その雷鳴は激しく、その雷光は煌めいて、その雷電は菫(すみれ)色だった。
「母親の魔法より、少し色が濃いかしら。綺麗よ、とても。綺麗で力強くて、まるで貴女のような魔法だわ」
「……私の、魔法………」
涙が出そうだった。
飛び跳ねたくなるほど嬉しかった。
でも、まだ、泣けない。
私はこれくらいじゃ満足しないの。
「ワンちゃん、試験、お願い」
ワンちゃんは驚いた表情で私を見たが、すぐに微笑んだ。
「分かったわ。……ワンダフル」
ワンちゃんが魔法を唱える。
「さ、これの奥が、貴女が目指してきたものよ」
ワンちゃんは淡い橙色の横縦5mほどの壁を出した。
ダブルマイスターになるための試験はこの魔法無効化の壁の、向こう側、へと突破すること。
私が夢にまで見た試験だ。
「玩具箱はタブルマイスター。
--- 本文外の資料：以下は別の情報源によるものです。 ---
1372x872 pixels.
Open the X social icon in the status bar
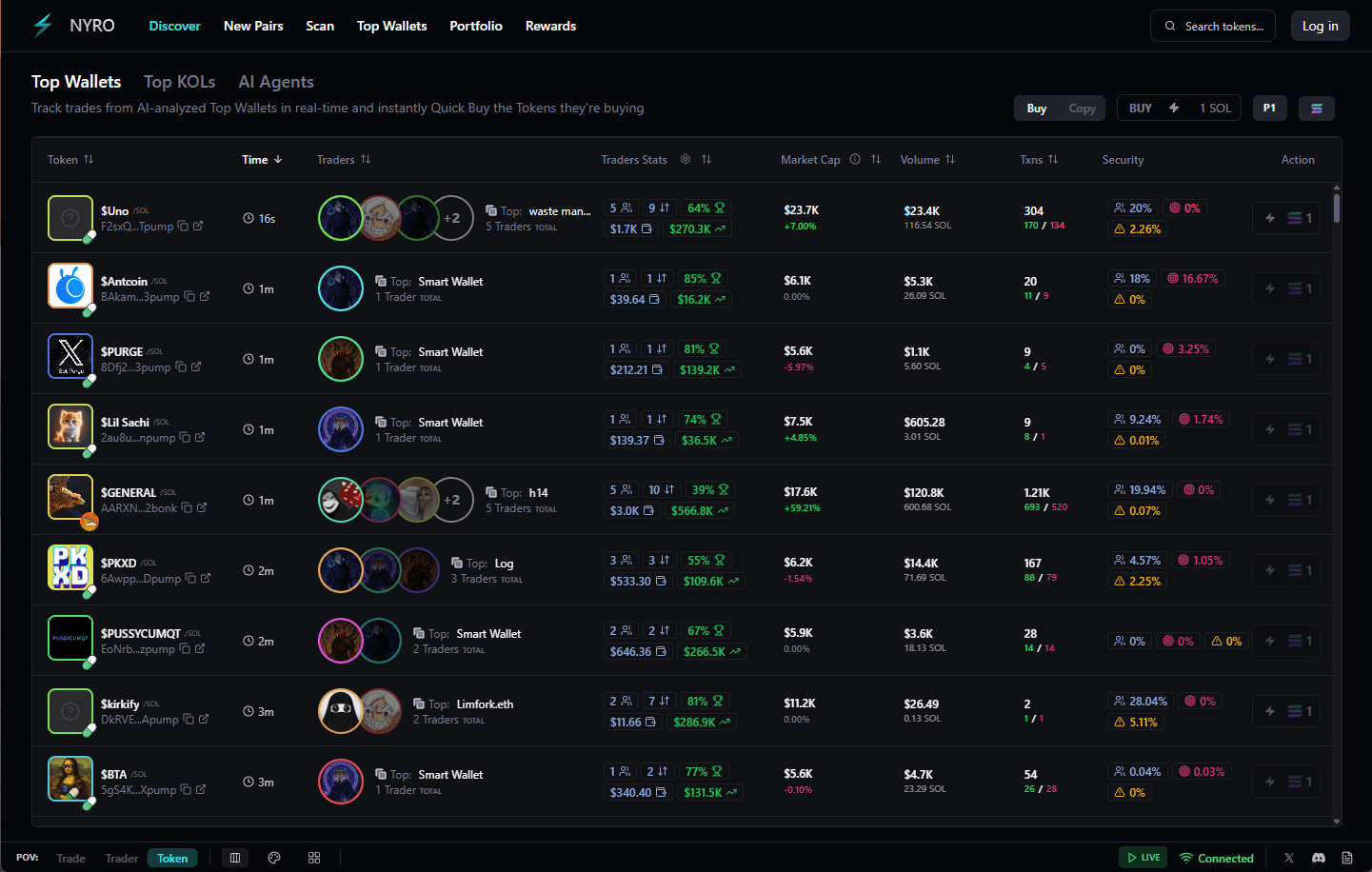click(1288, 858)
彼のところに行くのだったら、同等の力が必要よ。でもこの壁は、そう簡単には越えられない」
分かってる。
この壁は、魔法使いにとっては最硬といっても過言ではない。
魔法をぶつけた途端に魔法が無効化されていくのだ。そして、魔法使いがこの壁を何の対策も無しに通ると、魔力の源が無効化、つまり魔力を生み出せなくなり、魔法使いではなくなってしまうのだ。
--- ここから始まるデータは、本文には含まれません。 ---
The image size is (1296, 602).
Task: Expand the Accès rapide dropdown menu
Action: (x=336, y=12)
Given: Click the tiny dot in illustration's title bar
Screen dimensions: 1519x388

幾多の魔法使いがこの壁に挑戦し、向こう側へと行けずに挫折してきた。
そして、ほんの一握りの魔法使いだけが、この壁の向こう側へと辿り着き、ダブルマイスターへとなる。
もちろんダブルマイスター全員がこの試験をやったわけではない。居場所不確定のダブルマイスターはこの試験を突破する力がある者が選ばれる。
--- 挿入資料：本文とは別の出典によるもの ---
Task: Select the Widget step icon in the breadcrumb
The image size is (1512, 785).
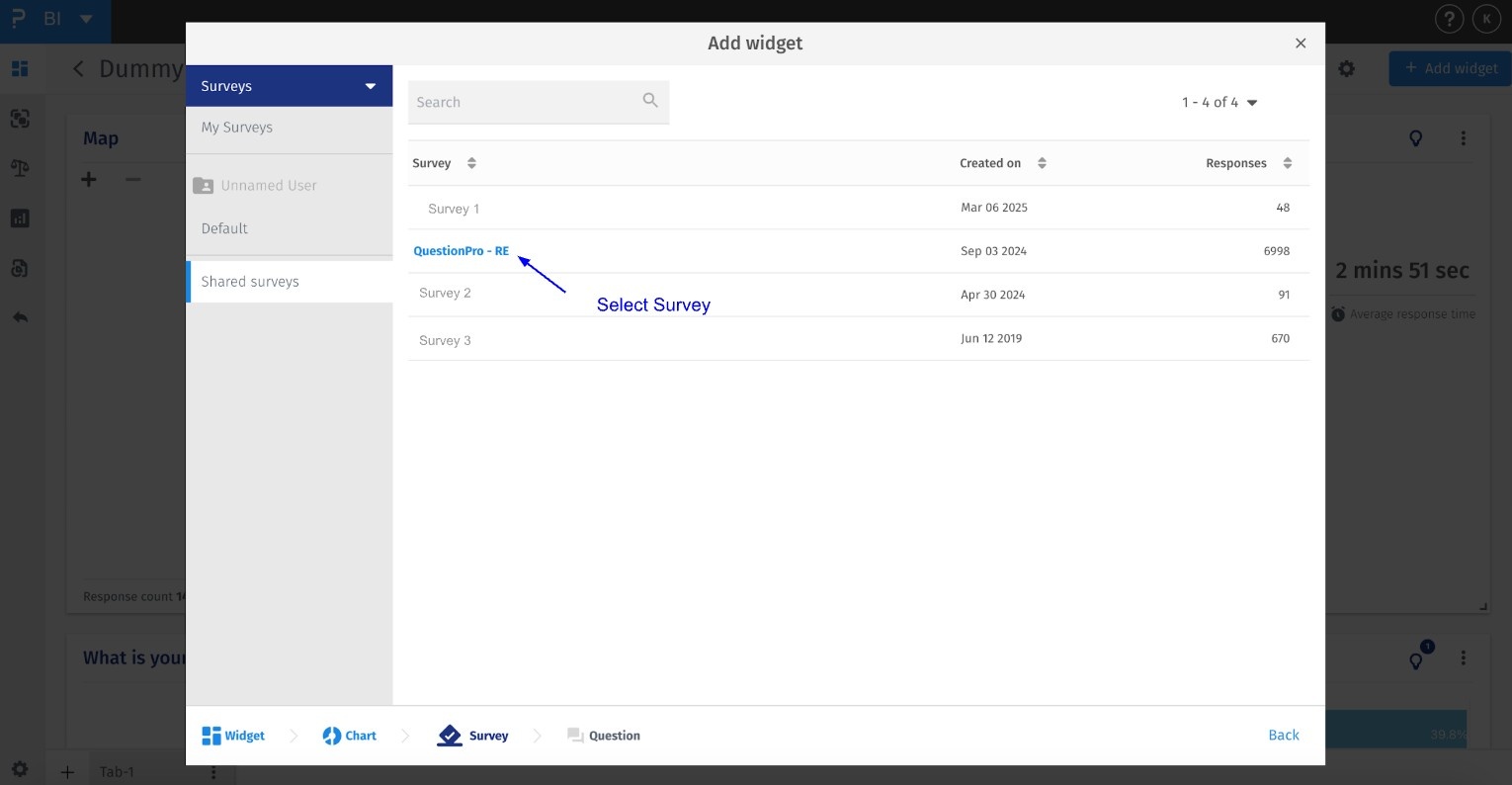Action: 211,735
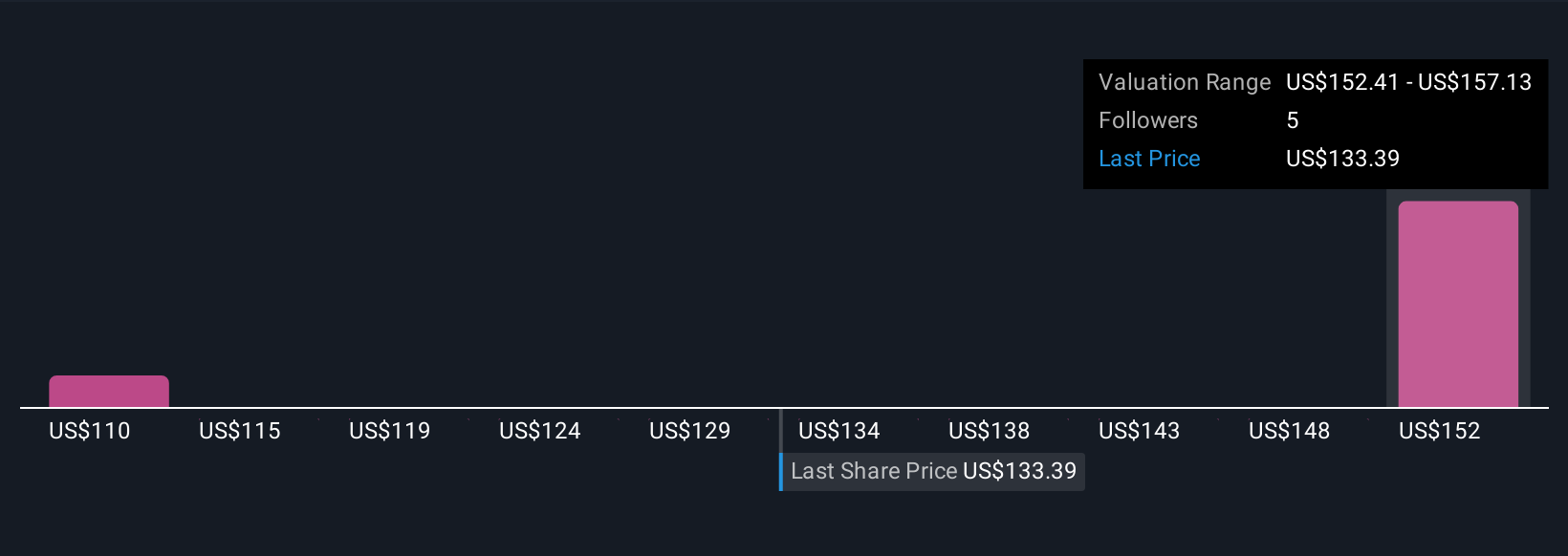
Task: Click the Valuation Range text in tooltip
Action: coord(1185,82)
私が最近、この試験に合格した者を見たのはクーリャだ。
彼女はこの壁を目の前にして、ティアーオブクイーンのレベルツーを発動。
魔法無効化を「魔法有効化」にし、水の魔法で壁そのものを粉砕し正面突破した。
「余裕」と言った彼女の言葉に私は悔しさを覚えた。
でも、今は違う。
今なら、そこに届きそうな気がする。
「大丈夫よ、ワンちゃん」
「根拠は?」
「女の勘!」
「それ以上の理由はないわね……!いいわ、思いきりやってみなさい!」
目の前の壁を直視する。
何度、この壁を壊す夢を見てきたか。
そして何度、諦めそうになったか。
でも、諦めたことはなかった。
挫けても、転んで倒れそうになっても、ダブルマイスターになる夢が私を奮い立たせた。
それも今日まで。
ここで私は、ダブルマイスターになる!
深呼吸をして、ゆっくりと空を見上げる。
もうすっかり日が暮れ、光り輝く月が出ている。
随分と都市部から離れたのだろう。
人工的な灯りは少なく、ますます月の明るさを助長していた。
その天へと向かって手を向ける。
手のひらを広げ、まるで月を掴まんと高く伸ばす。
今宵の月見はこれにて終わり。
空に向かってある魔法を飛ばす。
それが空で霧散すると、一気に曇天へと景色が変わる。
先ほどまで月に照らされていた大地が、その光を遮られ、より暗さを増した。
その中で、まるで開幕を告げるかのような瞬く光があった。
雲の中で、雷鳴が轟いている。
今にも雷が落ちてきそうだ。
雅はバチッと真上にジャンプをした。
封印が解かれ、自分の魔法を取り戻したことで、驚くほどに魔力の使い方が上手くなった。
つい最近まで限界だと思っていたラインを簡単に越えてもなお余力があることに、思わず顔がにやけてしまう。